Express the text lines of the rows below as a JSON list of strings, one string per line, with blank lines omitted. Leave the pictures out of the answer.

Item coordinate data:
· · · · ·
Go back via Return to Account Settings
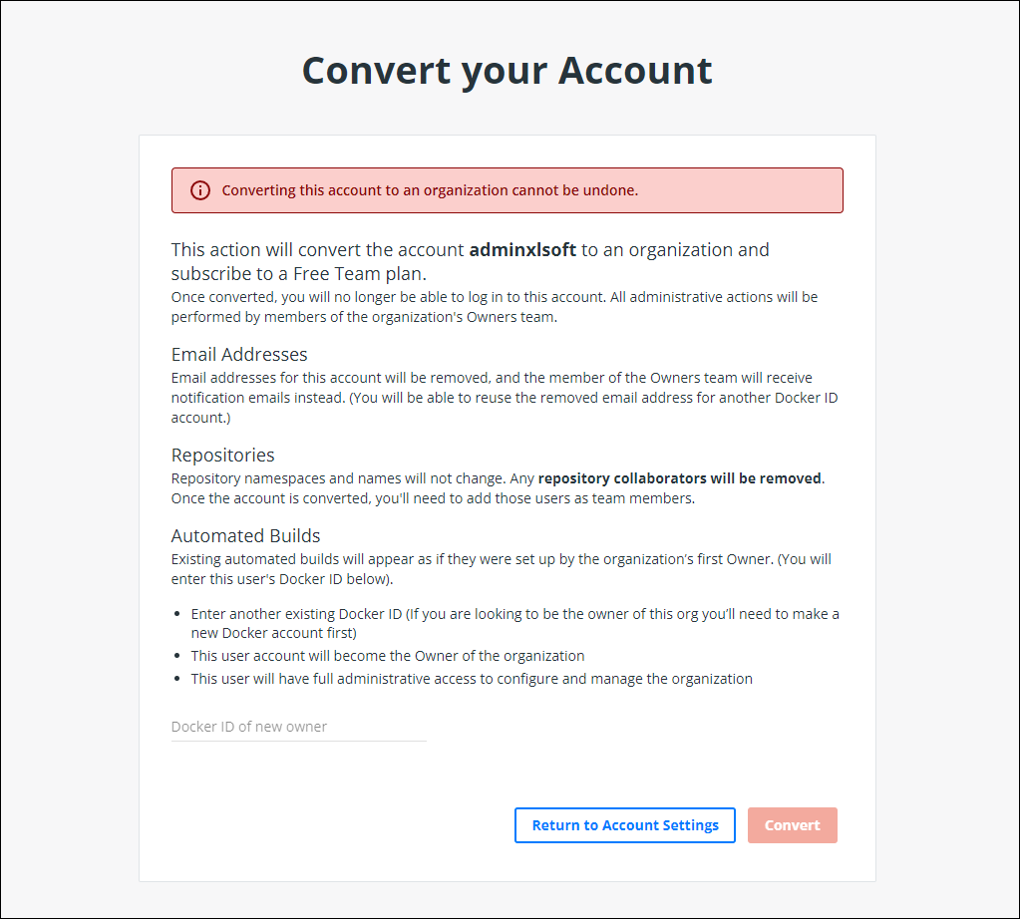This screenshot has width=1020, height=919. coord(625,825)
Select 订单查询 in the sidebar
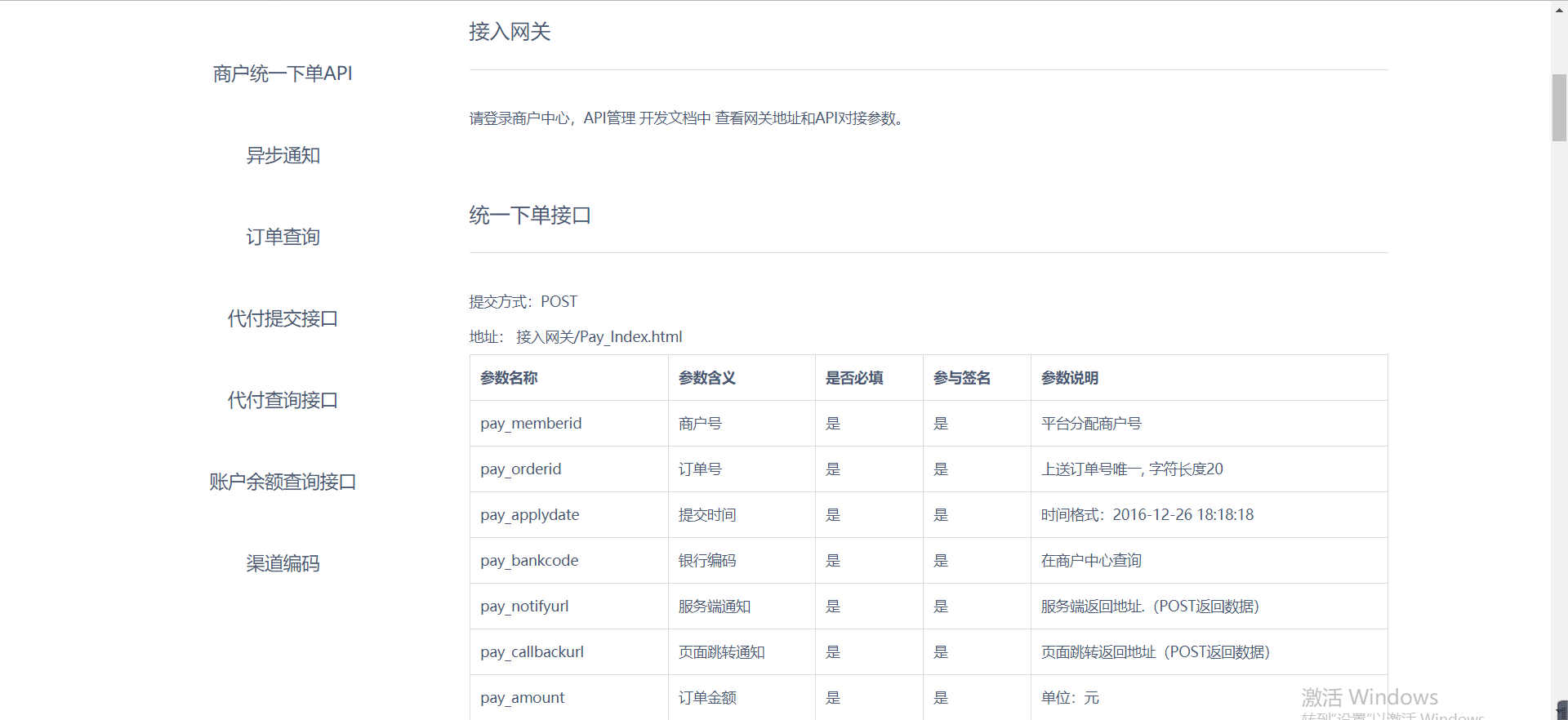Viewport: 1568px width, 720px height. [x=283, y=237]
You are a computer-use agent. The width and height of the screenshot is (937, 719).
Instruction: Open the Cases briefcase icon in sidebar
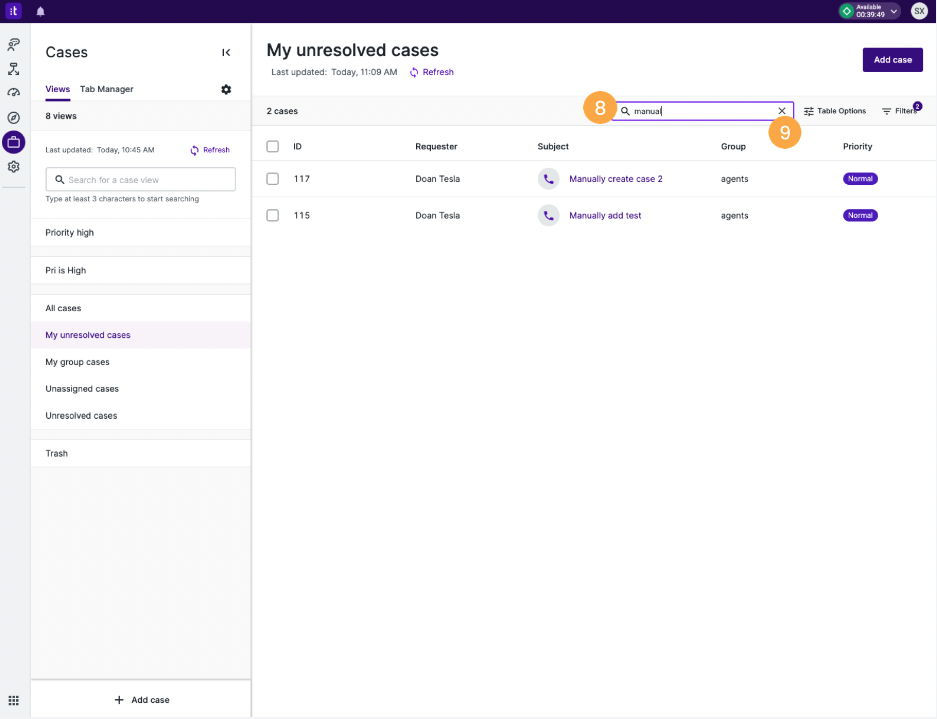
· · · · ·
### Right answer
[
  "Go back via Return to Account Settings",
  "This screenshot has width=1020, height=919. coord(625,825)",
  "Select 订单查询 in the sidebar",
  "Viewport: 1568px width, 720px height. [x=283, y=237]",
  "You are a computer-use agent. The width and height of the screenshot is (937, 719).",
  "Instruction: Open the Cases briefcase icon in sidebar"
]